For councils that have developed a significant quantity of code without the intention of making it public, the prospect of sharing publicly might present a challenge. It could take a lot of developer resource to review all the existing code for coding standards, ensure the code is modular enough for re-use, naming conventions are generic etc. At a recent meetup, the concept of 'codeshame' was mooted as another potential factor, that you might not be confident with your architectural decisions or code that has been developed against a tight deadline.

Mitigations: This is one very good reason for developing in the open from the start, forcing the decision about naming conventions, coding standards and best practices at the start of the work rather than half way through. For councils with legacy code that might need to be refactored, this overhead will be very real for anything they want to share publicly, but the benefits of moving to working openly and collaborating are likely to make this worthwhile.

Perception of ‘freeloaders’

A council that has funded the development of code might have a sense of ownership over that code and feel resistant to just giving it away. Depending on the licence, a third party might be able to simply take that code and make use of it without contributing anything back.

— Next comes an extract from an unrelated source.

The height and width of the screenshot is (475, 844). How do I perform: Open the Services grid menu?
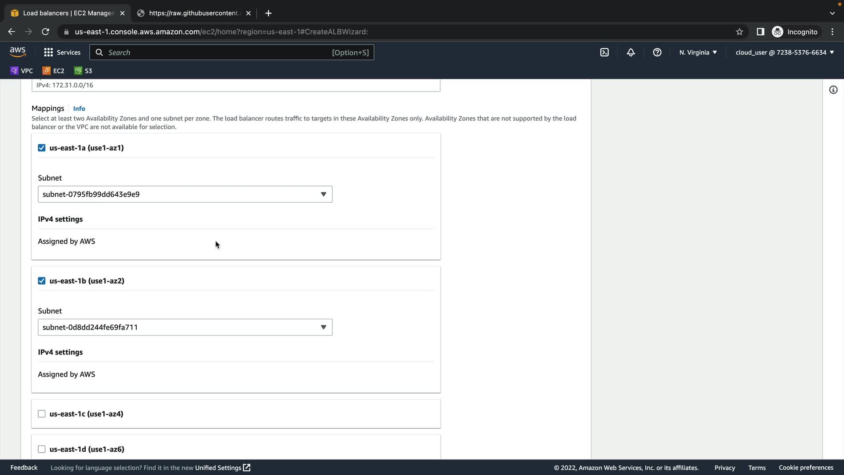pos(62,52)
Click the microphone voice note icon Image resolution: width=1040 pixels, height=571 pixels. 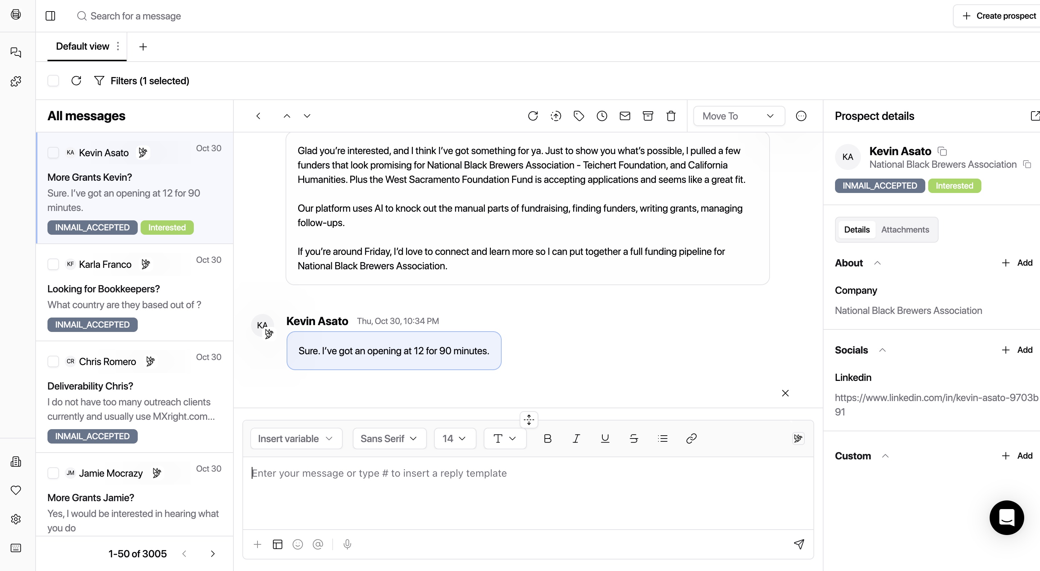point(347,544)
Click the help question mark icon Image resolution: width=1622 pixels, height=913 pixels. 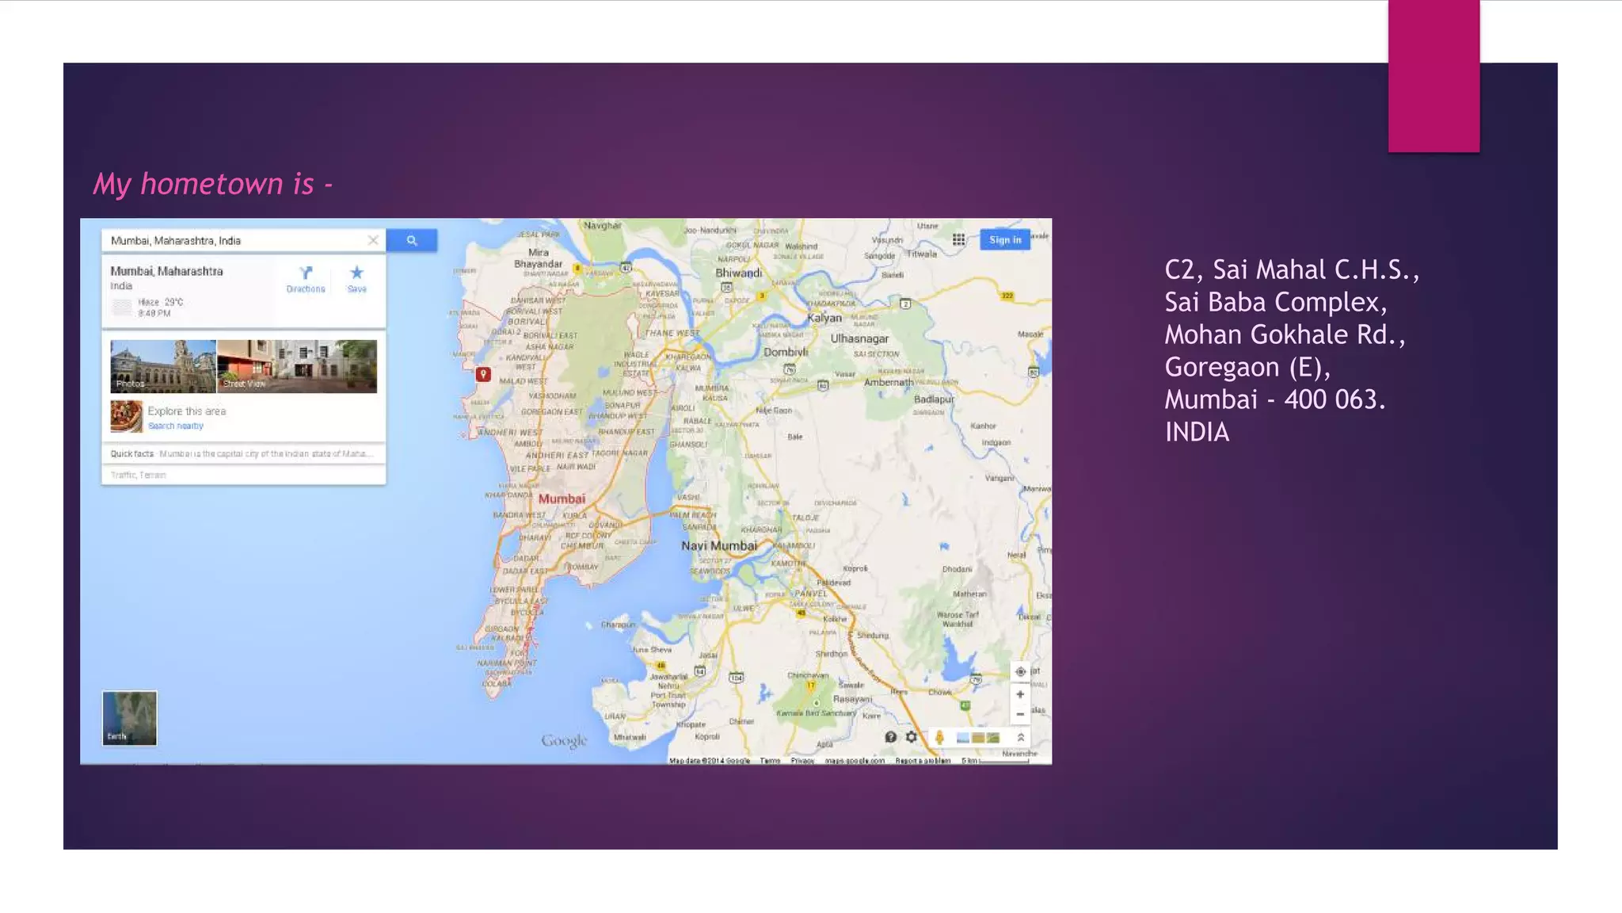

Mitigations: This is a common perception that I believe to be born out of a proprietary mindset, one where you might want to commercialise your intellectual property, something that is unlikely for councils. The counter argument to this is that you don’t actually lose anything by giving the code away, you still have the code, but other people can gain. As an extension to this argument, for work that was funded with taxpayers money, why shouldn’t other people gain if they can? There is also a far greater potential for payback giving your code away, where other people can add value to your work or fix bugs or extend it in new and unforeseen ways.

Proprietary culture

Procurement departments within Councils are used to dealing with proprietary software licences, with a cost and an agreed warranty or service level agreement in the case of software as a service. Shifting to using an open source software with no inherent warranty or SLA might present an obstacle for traditional procurement rules. There is also the perception that anything that is free just can’t be any good.

Licensing

The question as to what licence to publish shared code is an interesting one. GDS uses the MIT licence for all their original code. Drupal is published under the GPL. In many ways the GPL would seem to be a good fit, as it flows well from the upstream licensing. As part of the current discovery phase we are exploring different licensing options available to the LocalGov group and taking legal advice.

Governance

Assuming that the code is public and the work is in the open, with contributions from a growing number of councils, the question of governance is thrown into sharp focus.

  • What is required to be in the LocalGov group?
  • How do we manage the direction of development?
  • How do we collaborate to develop and maintain a product roadmap?
  • How are decisions made?

These are all really interesting unanswered questions that we are working through with the initial stakeholders and we hope to have a better sense of direction soon.

Progress

It is still early days, as we’re still in sprint 1 of the 3 sprint discovery phase. By the end of discovery, the team aims to deliver a report on the business case, the evidence gathered from user research and the recommendations on the technical, licencing and governance of the LocalGov Drupal project. So far we have interviewed 6 councils, started the auditing of the existing Drupal modules, configuration and themes developed by Brighton & Hove and Croydon councils and have started to explore the licensing and governance options.

We’ll post further updates here as we progress.